LIST OF TASKS ::
1 > Please decide whether each statement agrees with the insurance opinion text, answering yes or no and quoting the text's deciding words exactly: (a) The guaranty corporation would protect only benefits that are contractually guaranteed. (b) The policy sale described in OGC Opinion Number 08-11-08 counts as a viatical settlement. (c) State guaranty associations would insure the lifetime benefits payouts offered by the issuer.
2 > From the insurance opinion text, return the passage that starts at the words "A member of" and ends after "in the opinion.", copied exactly.

-- START GIVEN TEXT --

The New York State Insurance Department Office of General Counsel comes to that conclusion in OGC Opinion Number 08-11-03.

A member of the public asked office officials the following question about the Life Insurance Company Guaranty Corp. of New York:

“Would the Guaranty Corporation provide protection if a New York domiciled life insurance company, which issued the inquirer an annuity while he was a resident of another state, were to become insolvent while the inquirer is a resident of New York?”

The guaranty corporation would provide protection, officials write in the opinion.

Under New York law, the guaranty corporation provides protection “for those individuals who were residents of New York either at the time of issuance of the insurance policy or annuity contract, or when the insurer becomes insolvent,” officials write.

“However,” officials write, “the Guaranty Corporation would protect only those benefits that are contractually guaranteed.”

The lifetime benefits payouts offered by the issuer would not be insured by any state guaranty associations, officials write.

In another opinion, OGC Opinion Number 08-11-08, officials hold that a trust, corporation or partnership that owns a life insurance policy covering an individual insured who is not chronically or terminally ill can sell the policy to a third party.

“This transaction however, is not a viatical settlement because the insured does not have a catastrophic or life-threatening illness,” officials write.

-- END GIVEN TEXT --
-- START MATERIAL --

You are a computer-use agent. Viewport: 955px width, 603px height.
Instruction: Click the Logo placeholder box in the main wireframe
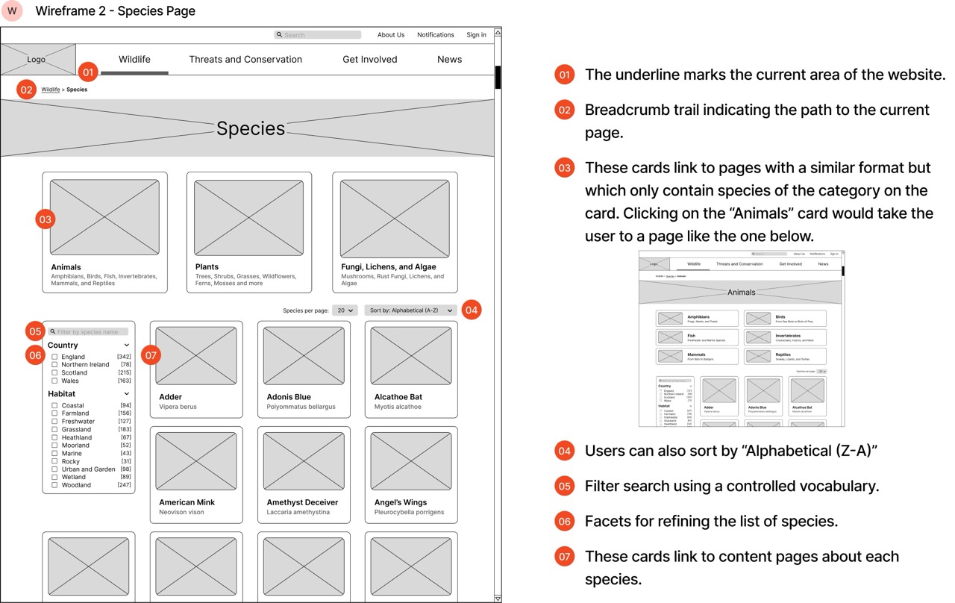[x=37, y=59]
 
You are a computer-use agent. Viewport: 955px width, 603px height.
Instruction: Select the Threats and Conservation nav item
[x=245, y=59]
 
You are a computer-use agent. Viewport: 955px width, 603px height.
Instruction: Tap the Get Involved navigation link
[x=369, y=59]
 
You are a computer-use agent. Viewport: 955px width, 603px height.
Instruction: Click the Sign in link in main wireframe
[x=476, y=35]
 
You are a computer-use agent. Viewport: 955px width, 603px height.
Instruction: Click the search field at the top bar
[x=318, y=35]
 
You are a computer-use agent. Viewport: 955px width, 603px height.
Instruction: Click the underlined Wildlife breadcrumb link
[x=51, y=90]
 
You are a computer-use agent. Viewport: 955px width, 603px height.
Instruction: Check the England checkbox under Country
[x=54, y=357]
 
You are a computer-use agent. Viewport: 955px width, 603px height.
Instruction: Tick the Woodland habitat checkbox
[x=54, y=485]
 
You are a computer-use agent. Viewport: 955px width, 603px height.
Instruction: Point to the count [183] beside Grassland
[x=125, y=429]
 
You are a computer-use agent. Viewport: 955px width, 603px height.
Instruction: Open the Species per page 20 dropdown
[x=345, y=310]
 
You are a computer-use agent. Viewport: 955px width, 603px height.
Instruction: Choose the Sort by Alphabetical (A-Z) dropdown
[x=410, y=310]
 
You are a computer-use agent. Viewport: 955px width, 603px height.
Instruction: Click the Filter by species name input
[x=88, y=331]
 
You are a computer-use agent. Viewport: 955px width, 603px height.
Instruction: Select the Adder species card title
[x=170, y=397]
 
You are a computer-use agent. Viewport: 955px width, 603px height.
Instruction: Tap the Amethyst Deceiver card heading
[x=302, y=502]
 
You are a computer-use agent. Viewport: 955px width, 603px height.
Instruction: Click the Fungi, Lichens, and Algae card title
[x=388, y=266]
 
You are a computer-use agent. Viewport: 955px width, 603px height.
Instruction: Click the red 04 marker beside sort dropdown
[x=471, y=310]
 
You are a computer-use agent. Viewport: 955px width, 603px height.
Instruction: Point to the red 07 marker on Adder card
[x=151, y=355]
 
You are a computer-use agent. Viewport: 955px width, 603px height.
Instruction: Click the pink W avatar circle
[x=12, y=11]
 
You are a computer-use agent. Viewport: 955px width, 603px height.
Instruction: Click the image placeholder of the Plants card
[x=248, y=217]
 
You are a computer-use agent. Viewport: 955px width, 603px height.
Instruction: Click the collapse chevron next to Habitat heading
[x=127, y=393]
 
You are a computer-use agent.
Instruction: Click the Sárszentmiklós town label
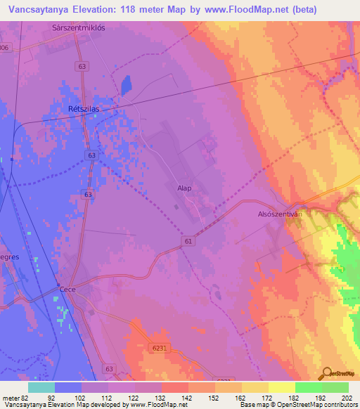tap(79, 28)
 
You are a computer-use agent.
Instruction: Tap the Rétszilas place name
tap(82, 110)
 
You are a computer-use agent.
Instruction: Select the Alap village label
tap(184, 188)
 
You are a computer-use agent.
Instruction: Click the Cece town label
tap(68, 289)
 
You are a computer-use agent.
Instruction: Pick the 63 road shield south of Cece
tap(109, 368)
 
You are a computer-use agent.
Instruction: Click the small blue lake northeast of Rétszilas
tap(126, 86)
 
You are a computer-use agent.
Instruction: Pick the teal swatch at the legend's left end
tap(41, 387)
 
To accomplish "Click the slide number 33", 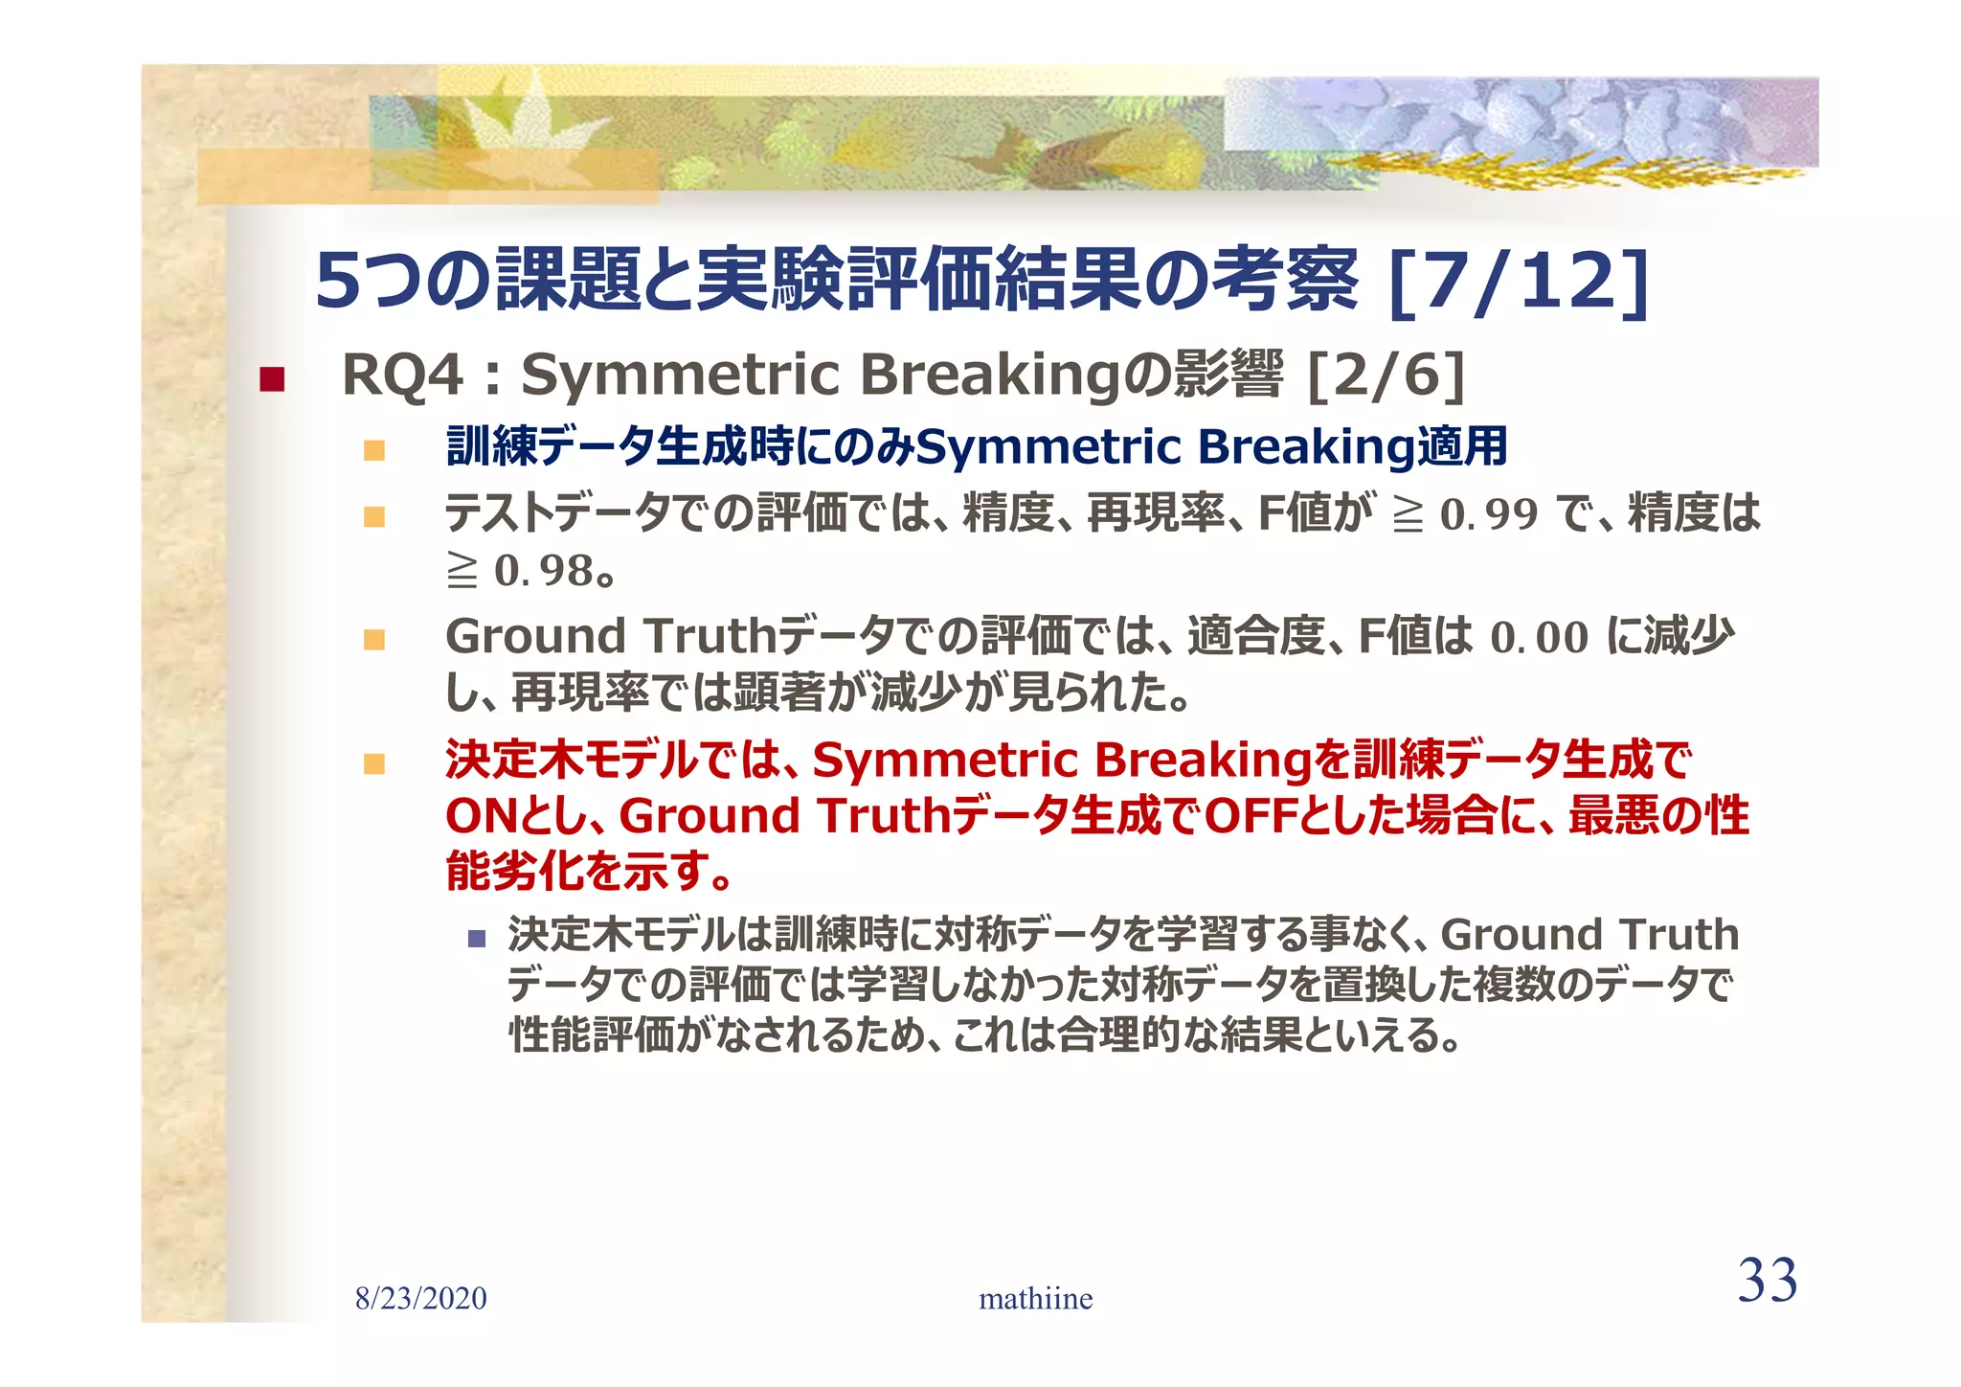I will pos(1767,1281).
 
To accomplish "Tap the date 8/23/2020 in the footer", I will pos(420,1299).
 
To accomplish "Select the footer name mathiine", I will pos(1035,1299).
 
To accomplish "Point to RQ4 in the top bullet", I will pos(402,375).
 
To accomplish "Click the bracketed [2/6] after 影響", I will pos(1386,375).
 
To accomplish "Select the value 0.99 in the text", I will pos(1489,514).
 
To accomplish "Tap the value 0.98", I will pos(543,571).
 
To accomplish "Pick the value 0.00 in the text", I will pos(1539,638).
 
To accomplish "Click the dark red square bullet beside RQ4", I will pos(272,379).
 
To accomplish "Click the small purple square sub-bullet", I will pos(477,938).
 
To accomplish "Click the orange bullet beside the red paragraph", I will pos(374,763).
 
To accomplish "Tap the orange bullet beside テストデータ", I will pos(374,517).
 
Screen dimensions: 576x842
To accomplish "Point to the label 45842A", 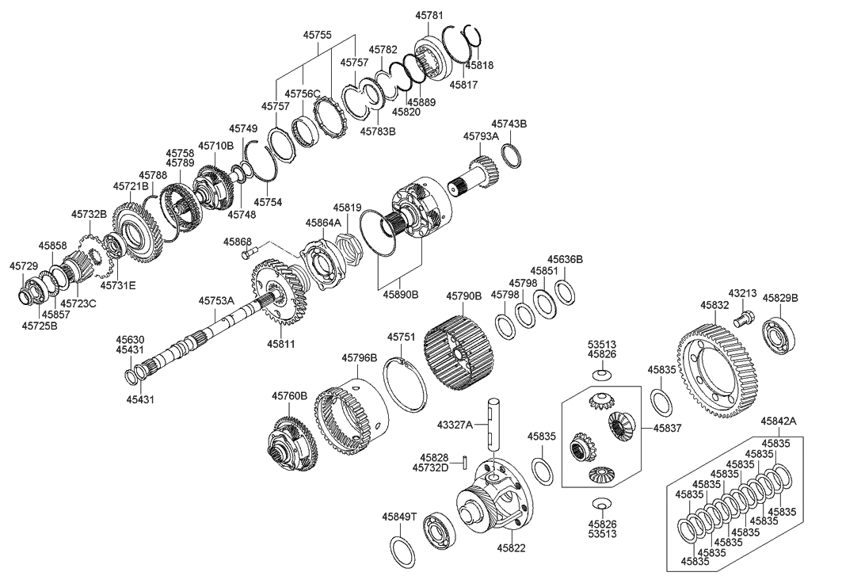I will tap(779, 422).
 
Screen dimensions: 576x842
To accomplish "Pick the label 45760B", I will tap(289, 395).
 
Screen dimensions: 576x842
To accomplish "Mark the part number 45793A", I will tap(481, 136).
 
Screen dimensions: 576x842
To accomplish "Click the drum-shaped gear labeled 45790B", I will tap(459, 349).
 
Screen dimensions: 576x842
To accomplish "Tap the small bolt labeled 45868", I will tap(249, 254).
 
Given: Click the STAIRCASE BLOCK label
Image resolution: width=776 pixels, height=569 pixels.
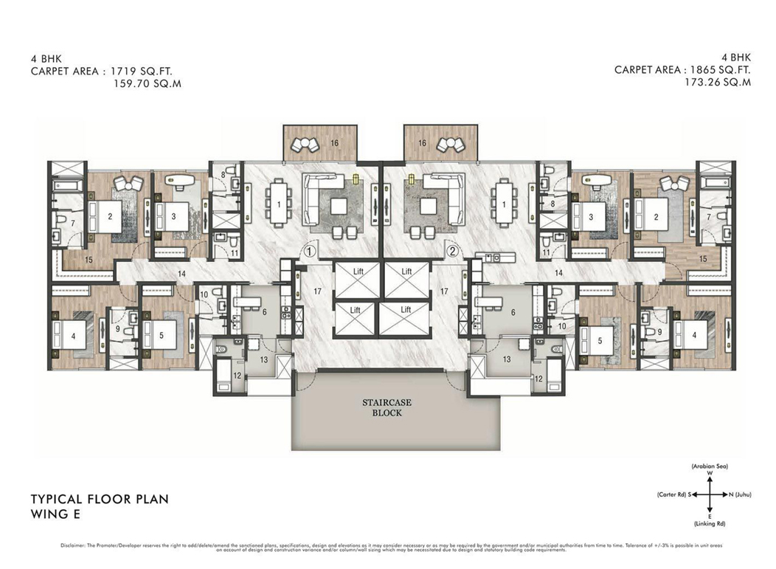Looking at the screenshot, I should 381,407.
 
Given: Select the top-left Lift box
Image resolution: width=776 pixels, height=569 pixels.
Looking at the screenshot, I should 357,272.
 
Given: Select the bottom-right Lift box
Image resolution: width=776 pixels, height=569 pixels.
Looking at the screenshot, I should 406,311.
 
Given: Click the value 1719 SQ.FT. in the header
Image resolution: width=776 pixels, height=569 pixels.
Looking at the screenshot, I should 145,72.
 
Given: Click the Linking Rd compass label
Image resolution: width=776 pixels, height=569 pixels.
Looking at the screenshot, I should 709,522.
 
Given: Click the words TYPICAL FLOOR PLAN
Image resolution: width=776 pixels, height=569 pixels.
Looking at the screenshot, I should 99,499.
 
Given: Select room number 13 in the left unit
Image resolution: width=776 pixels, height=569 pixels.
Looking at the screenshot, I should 263,359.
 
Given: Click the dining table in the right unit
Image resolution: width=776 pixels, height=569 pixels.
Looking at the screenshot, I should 503,203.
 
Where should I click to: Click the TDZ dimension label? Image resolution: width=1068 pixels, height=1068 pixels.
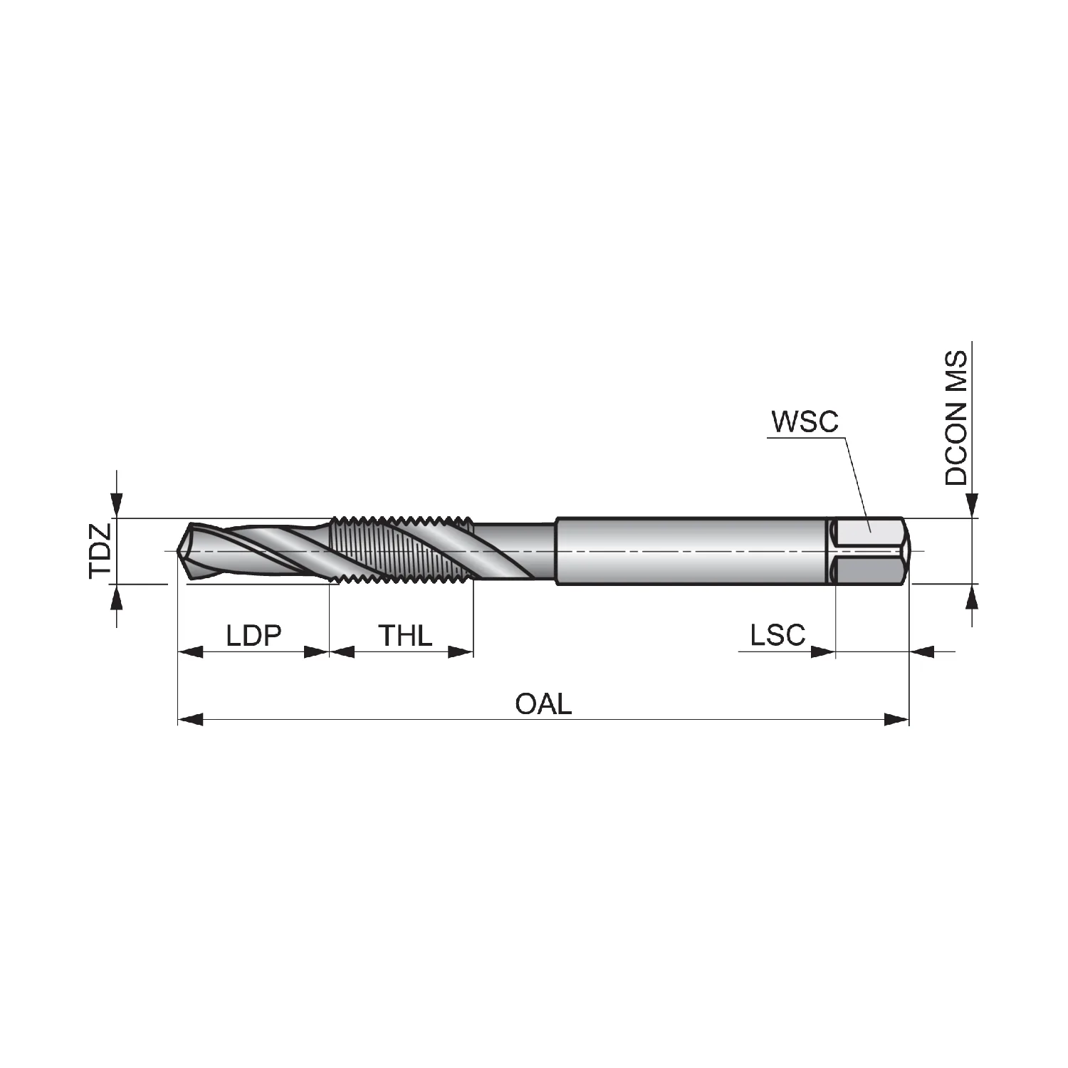tap(100, 551)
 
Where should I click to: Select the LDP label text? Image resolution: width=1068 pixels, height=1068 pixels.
tap(254, 635)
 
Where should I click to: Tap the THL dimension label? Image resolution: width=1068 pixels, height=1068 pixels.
tap(405, 635)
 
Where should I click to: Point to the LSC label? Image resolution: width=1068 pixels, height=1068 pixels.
tap(778, 634)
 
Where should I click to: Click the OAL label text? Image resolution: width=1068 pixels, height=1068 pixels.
tap(543, 704)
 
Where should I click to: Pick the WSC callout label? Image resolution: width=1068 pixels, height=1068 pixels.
tap(805, 422)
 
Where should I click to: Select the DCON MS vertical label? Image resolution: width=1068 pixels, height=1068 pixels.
tap(957, 418)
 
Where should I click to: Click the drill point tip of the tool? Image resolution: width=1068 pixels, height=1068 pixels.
tap(178, 551)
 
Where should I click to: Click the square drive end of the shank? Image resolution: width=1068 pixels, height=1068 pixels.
tap(870, 551)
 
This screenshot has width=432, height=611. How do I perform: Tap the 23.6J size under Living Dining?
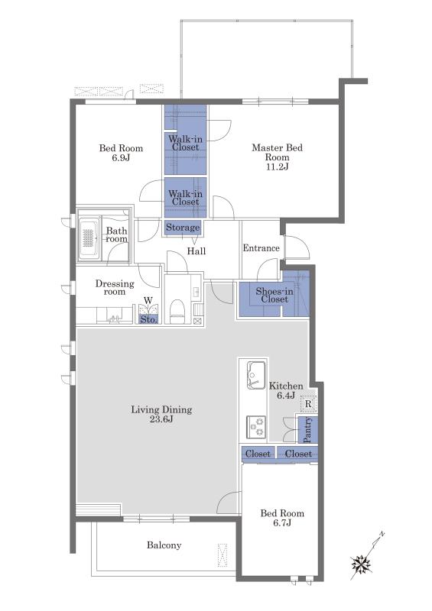[161, 419]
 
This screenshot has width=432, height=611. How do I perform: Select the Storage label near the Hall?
[183, 227]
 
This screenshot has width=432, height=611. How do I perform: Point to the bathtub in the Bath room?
[89, 238]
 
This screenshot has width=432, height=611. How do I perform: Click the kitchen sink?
[255, 374]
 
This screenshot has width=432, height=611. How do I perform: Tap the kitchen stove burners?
[256, 427]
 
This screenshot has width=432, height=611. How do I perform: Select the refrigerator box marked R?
[308, 404]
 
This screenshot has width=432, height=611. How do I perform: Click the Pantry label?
[307, 430]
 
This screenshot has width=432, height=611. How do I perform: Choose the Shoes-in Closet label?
[274, 295]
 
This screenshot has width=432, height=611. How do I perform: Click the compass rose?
[361, 564]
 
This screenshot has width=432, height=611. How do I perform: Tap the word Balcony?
[164, 545]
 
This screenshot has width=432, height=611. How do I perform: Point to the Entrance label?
[261, 247]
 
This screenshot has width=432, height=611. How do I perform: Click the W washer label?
[148, 300]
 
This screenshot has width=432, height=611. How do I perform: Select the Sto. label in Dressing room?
[148, 319]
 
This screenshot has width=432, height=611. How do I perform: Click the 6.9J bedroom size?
[120, 158]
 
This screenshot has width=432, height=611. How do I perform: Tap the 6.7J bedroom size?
[282, 523]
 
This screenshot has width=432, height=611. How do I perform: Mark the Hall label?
[197, 251]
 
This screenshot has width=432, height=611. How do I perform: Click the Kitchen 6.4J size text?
[286, 396]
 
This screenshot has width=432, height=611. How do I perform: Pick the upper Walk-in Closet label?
[185, 143]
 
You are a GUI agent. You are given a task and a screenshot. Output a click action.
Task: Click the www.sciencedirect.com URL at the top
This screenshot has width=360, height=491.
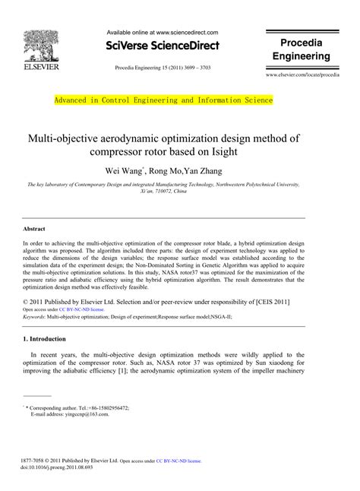[x=188, y=33]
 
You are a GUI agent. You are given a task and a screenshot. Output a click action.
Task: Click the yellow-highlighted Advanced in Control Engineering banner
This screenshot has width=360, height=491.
[x=163, y=100]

-- END MATERIAL --

SOLUTIONS FOR EACH TASK ::
1 >
(a) Yes: "the Guaranty Corporation would protect only those benefits that are contractually guaranteed."
(b) No: "This transaction however, is not a viatical settlement because the insured does not have a catastrophic or life-threatening illness"
(c) No: "The lifetime benefits payouts offered by the issuer would not be insured by any state guaranty associations"

2 >
A member of the public asked office officials the following question about the Life Insurance Company Guaranty Corp. of New York:

“Would the Guaranty Corporation provide protection if a New York domiciled life insurance company, which issued the inquirer an annuity while he was a resident of another state, were to become insolvent while the inquirer is a resident of New York?”

The guaranty corporation would provide protection, officials write in the opinion.